Ни секунды не задумываясь, я перекидываю ногу через подоконник и тут же ощущаю, как сбоку ярко-малиновое платье расходится по швам. Я не оборачиваюсь. Позади остаются люди, Джо и, даже вероятно, Ким.

Но мне уже не важно.

Я вспоминаю овец, которых так любила рисовать Жи. Маленьких забавных зверюшек с черными кудряшками. Вспоминаю, насколько давно это было. Всего несколько дней назад, но мне кажется, что прошел уже как минимум год. Кажется, что с ее исчезновением что-либо перестало иметь значение. Джо, эта моя "работа", девушки из дома с синими стеклами, стоны за стенами. Теперь это кажется такой мелочью, не стоящим внимания пустяком, который нужно как можно скорее забыть. Который нужно выбросить из головы, из своей жизни. Все это — мусор. Грязный, бесполезный мусор.

Колени подгибаются, точно у пьяной, и теперь я ничем не отличаюсь от этих напомаженных девок. Ночных мотыльков — обитательниц ночного Нью-Йорка. У меня такое же разорванное платье, наверняка потекшая тушь и извращенная ухмылка на лице. Как у маньяка в поисках очередной жертвы.

И впервые в жизни мне удается стать обычной, такой же, как все. И не важно, что все — это лишь небольшой набор проституток. Не важно — только бы больше не чувствовать.

Я не знаю, куда мне идти. Все эти дома с моей-немоей комнатой. Все эти изнасиловавшие мой мозг Ким, Джо, Шон. Короткие имена, при мысли о которых меня тут же начинает тошнить. Но я теперь сильная, а сильным не положено думать о таких глупостях. Я склоняюсь под каким-то фонарным столбом, и меня снова начинает рвать. От нервов, наверное. Краем глаза замечаю: на столбе надпись. В темноте мне едва удается разобрать корявые буквы.

"Жри дерьмо, Джо"

Я знаю, это не про него, не про того Джо, о котором я подумала, но все равно усмехаюсь. Как будто сама это написала.

В очередной раз вывернув себя на изнанку, я брезгливо утираю рот рукавом куртки и быстрым шагом начинаю удаляться от "места преступления". Лучше бы я и вправду кого-нибудь убила.

Медленно, но верно ночные жители начинают покидать слабо освещенные улицы, и вскоре я остаюсь почти одна. Здесь холодно — я чувствую это каждой клеточкой тела. Чтобы согреться, я растираю оледеневшие ладони друг о друга, но это мало помогает — лишь сильнее становится ощущение того, что я вот-вот превращусь в ледышку.
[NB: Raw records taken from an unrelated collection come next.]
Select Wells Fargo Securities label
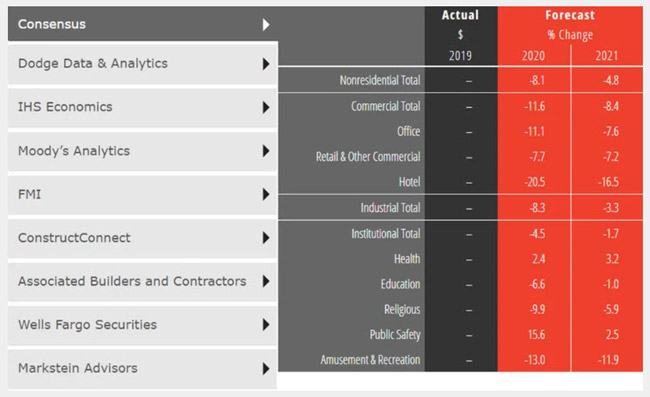(x=87, y=324)
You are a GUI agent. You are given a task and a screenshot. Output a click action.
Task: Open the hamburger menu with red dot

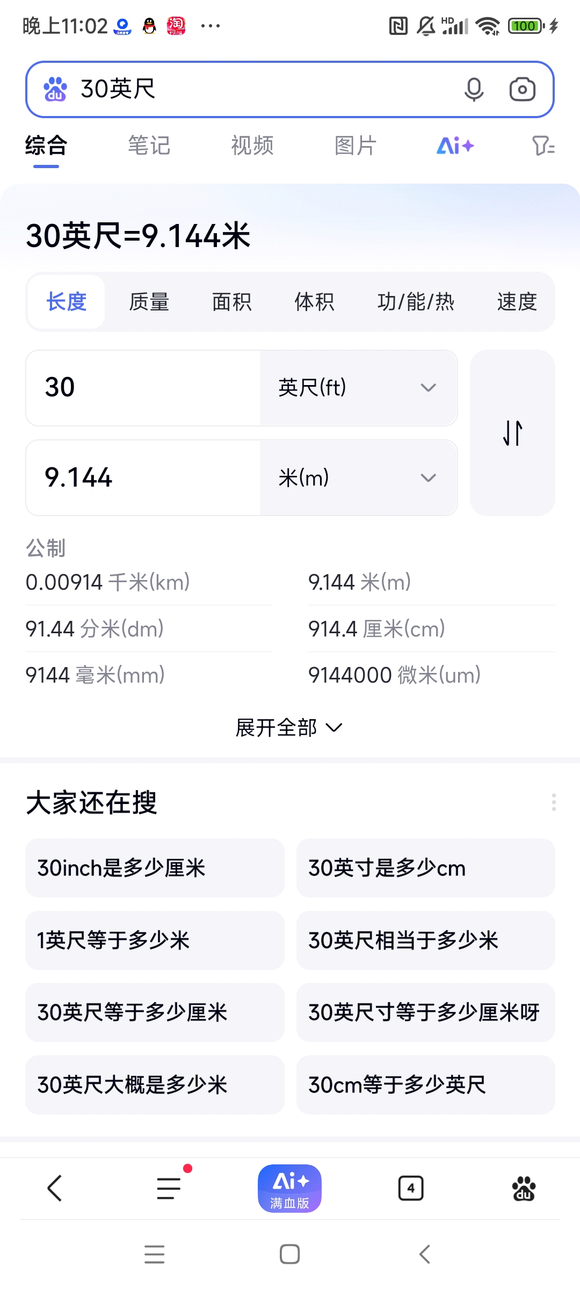tap(168, 1188)
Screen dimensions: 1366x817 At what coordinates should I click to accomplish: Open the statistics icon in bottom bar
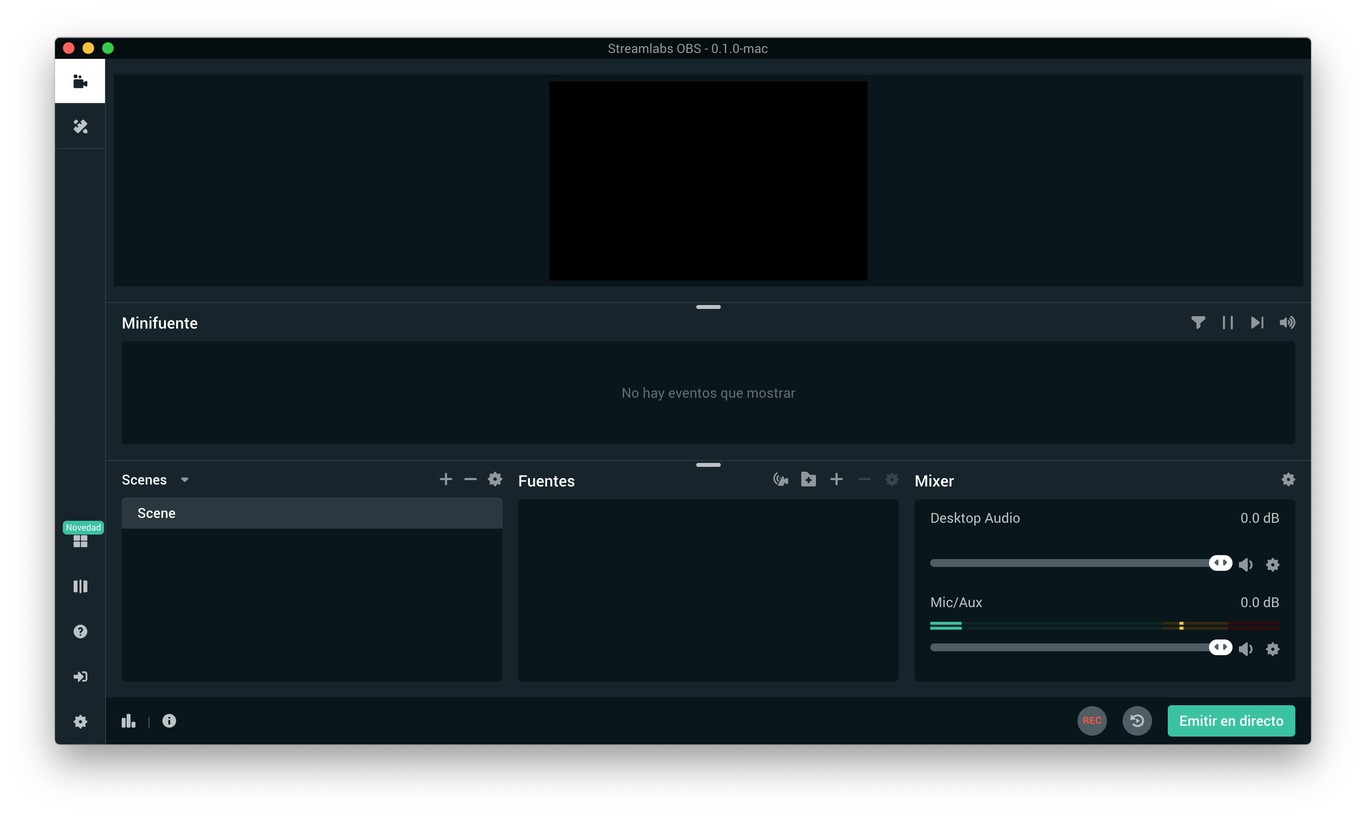point(128,720)
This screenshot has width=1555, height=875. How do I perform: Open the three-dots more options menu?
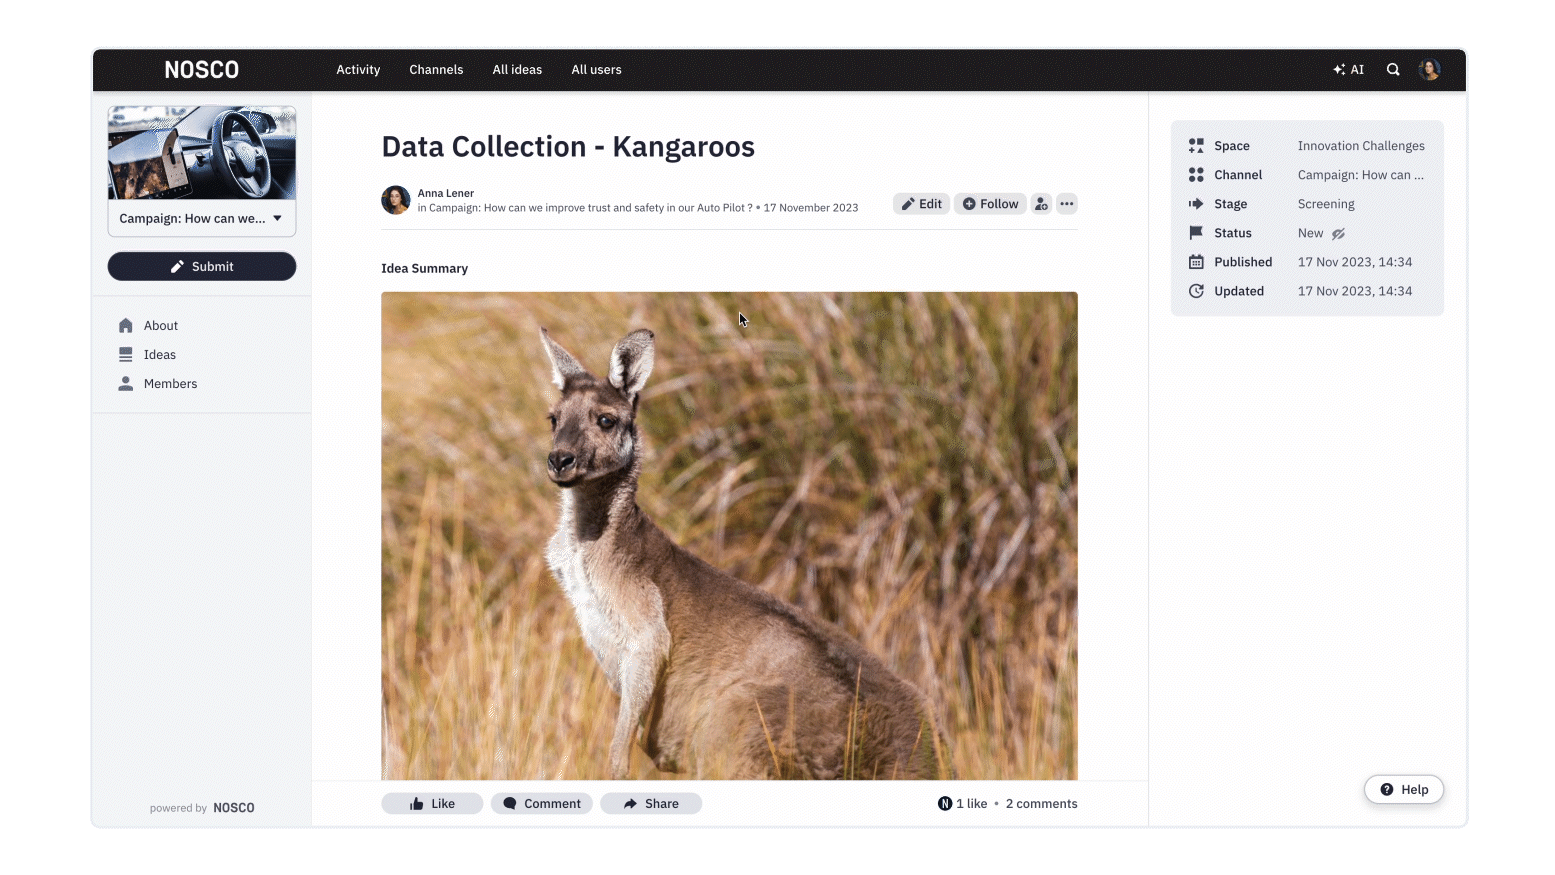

Мне хочется лечь прямо здесь, на мокрый, покрытый осенней грязью асфальт и навсегда заснуть. Закрыть глаза и снова не видеть и даже не чувствовать. Только тишина. Вечная-вечная тишина, которая укутает меня, точно одеялом.

Но что-то внутри меня упорно требует не сдаваться, идти. Даже когда разум начинает отключаться, я все равно заставляю себя двигаться вперед, едва передвигая ногами. Тело потихоньку немеет, а всякая разумная мысль ускользает от меня, как только я пытаюсь уловить ее суть.

В голове звучит только этот чужой, не знакомый мне голос:

"Не останавливайся… Не останавливайся… Не останавливайся…"

Обессилевшая и полумертвая, потерявшая счет времени, я чувствую себя ходячим мертвецом. Девушкой, которой когда-то один псих решил прострелить голову и не промахнулся. Уже готовая сдаться, я облокачиваюсь об стенку какого-то дома, на пыльную грязную витрину, сплошь обклеенную глупыми объявлениями. Бумага приятно щекочет кожу, а в нос тут же ударяет терпкий запах клея.

Внезапно в темноте, прямо перед собой я вижу ее. Вижу даже прежде, чем успеваю почувствовать.

Хочу окликнуть, но неожиданно понимаю — меня она не видит.

Задержав дыхание, я собираю последние силы и пропадаю во мраке. Сразу же следом за ней.